→ **Extracted material**:
- Opening Delimiter -

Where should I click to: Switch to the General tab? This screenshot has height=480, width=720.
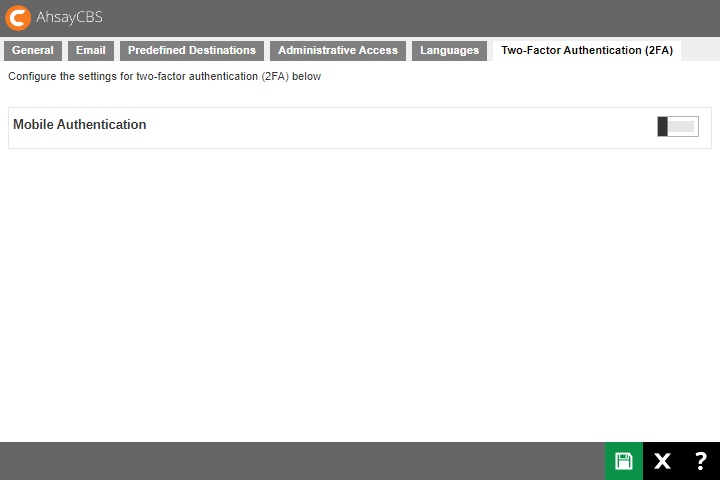click(33, 51)
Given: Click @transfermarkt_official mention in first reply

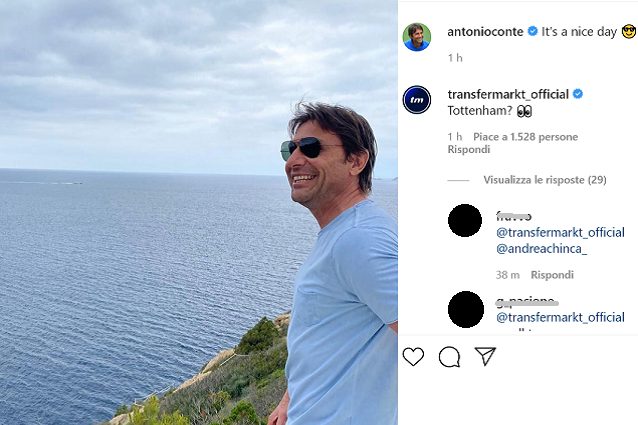Looking at the screenshot, I should pos(560,232).
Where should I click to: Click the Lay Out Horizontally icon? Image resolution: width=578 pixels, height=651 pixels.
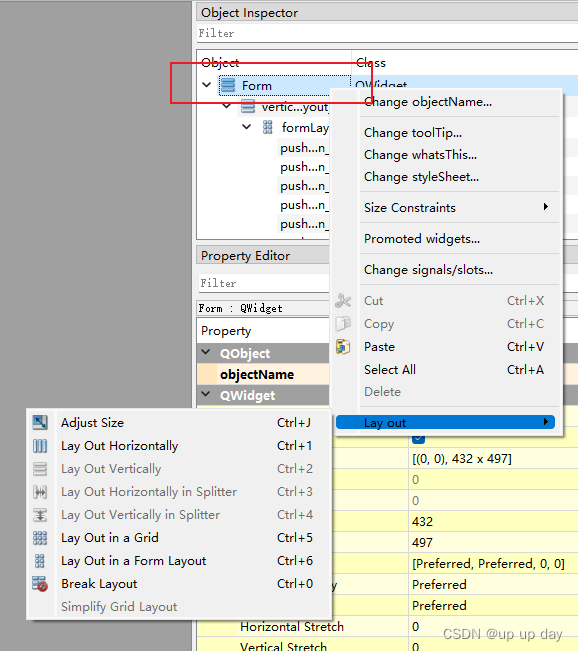[x=40, y=446]
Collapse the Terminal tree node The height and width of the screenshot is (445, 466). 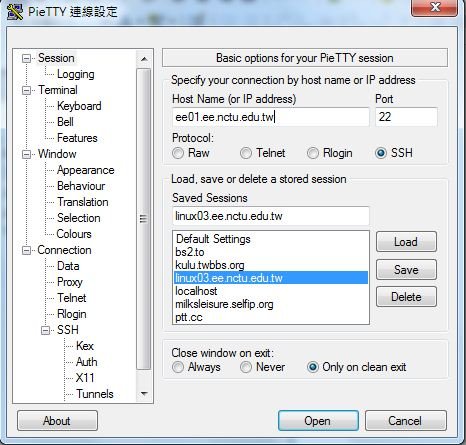26,90
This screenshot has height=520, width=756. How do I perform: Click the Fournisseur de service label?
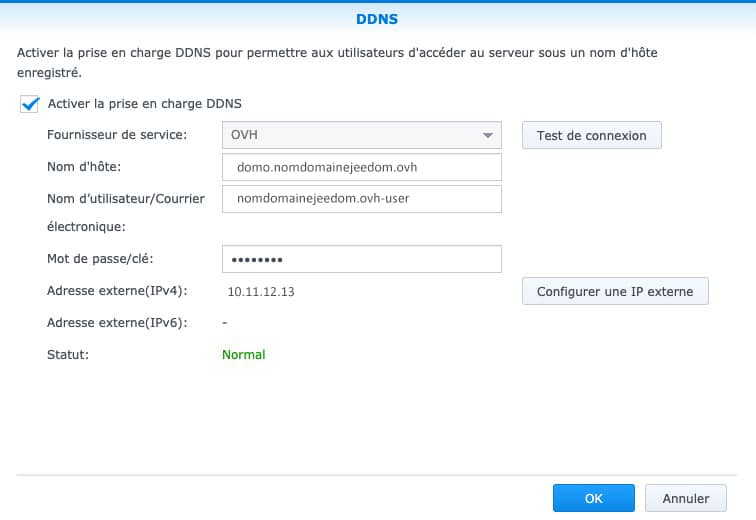116,135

- Closing Delimiter -

→ **What you are asked to do**: Beginning with the line that contains "This screenshot has height=520, width=756." and ending with the final line of the entries, every line must be copied exactly; the pictures must not.

→ **Exercise response**:
This screenshot has height=520, width=756. How do I perform: Click the Fournisseur de service label?
116,135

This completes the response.